**WHAT THIS TASK INVOLVES**:
Write out the part of the refugee journey passage that begins at the words that has "In 2010 she" and stops after "in international waters.".

**DOCUMENT PASSAGE**:

In 2010 she was all alone when she boarded a plane from the Iraqi capital to Kuala Lampur, Malaysia.
There, she paid $3000 to get on a fishing boat to reach Indonesia.
"I was in Indonesia for more than two years. I paid $6000 to a group of men who said they would smuggle me to Australia, they just ran away with my money."
Following that, Saeed made several dangerous, but unsuccessful attempts, to get to what she thought was her final destination.
"One time we were in a tiny boat and there were 70 people on it. We got caught in storm. I thought it was time to die, but we survived, I don't know how."
The desperate asylum seeker was on her fourth attempt to reach Australia when Indonesian police arrested her and several others on a small fishing vessel in international waters.
From there, Saeed was taken to a detention centre in Tanjung Pinang City and finally to another one in Medan. In 2012, she was granted a refugee visa to New Zealand and made her journey home to Auckland.
"I kept trying to escape because it is horrible. Your mind gets tired thinking about the future and what will happen. It is not nice."
Saeed is now a proud west Aucklander and wants to be New Zealand's top fashion designer.

**RECORDED DATA**:
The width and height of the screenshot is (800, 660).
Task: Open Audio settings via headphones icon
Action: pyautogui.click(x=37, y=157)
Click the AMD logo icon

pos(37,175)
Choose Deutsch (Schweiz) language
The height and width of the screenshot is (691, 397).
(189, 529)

**REPLY**:
In 2010 she was all alone when she boarded a plane from the Iraqi capital to Kuala Lampur, Malaysia.
There, she paid $3000 to get on a fishing boat to reach Indonesia.
"I was in Indonesia for more than two years. I paid $6000 to a group of men who said they would smuggle me to Australia, they just ran away with my money."
Following that, Saeed made several dangerous, but unsuccessful attempts, to get to what she thought was her final destination.
"One time we were in a tiny boat and there were 70 people on it. We got caught in storm. I thought it was time to die, but we survived, I don't know how."
The desperate asylum seeker was on her fourth attempt to reach Australia when Indonesian police arrested her and several others on a small fishing vessel in international waters.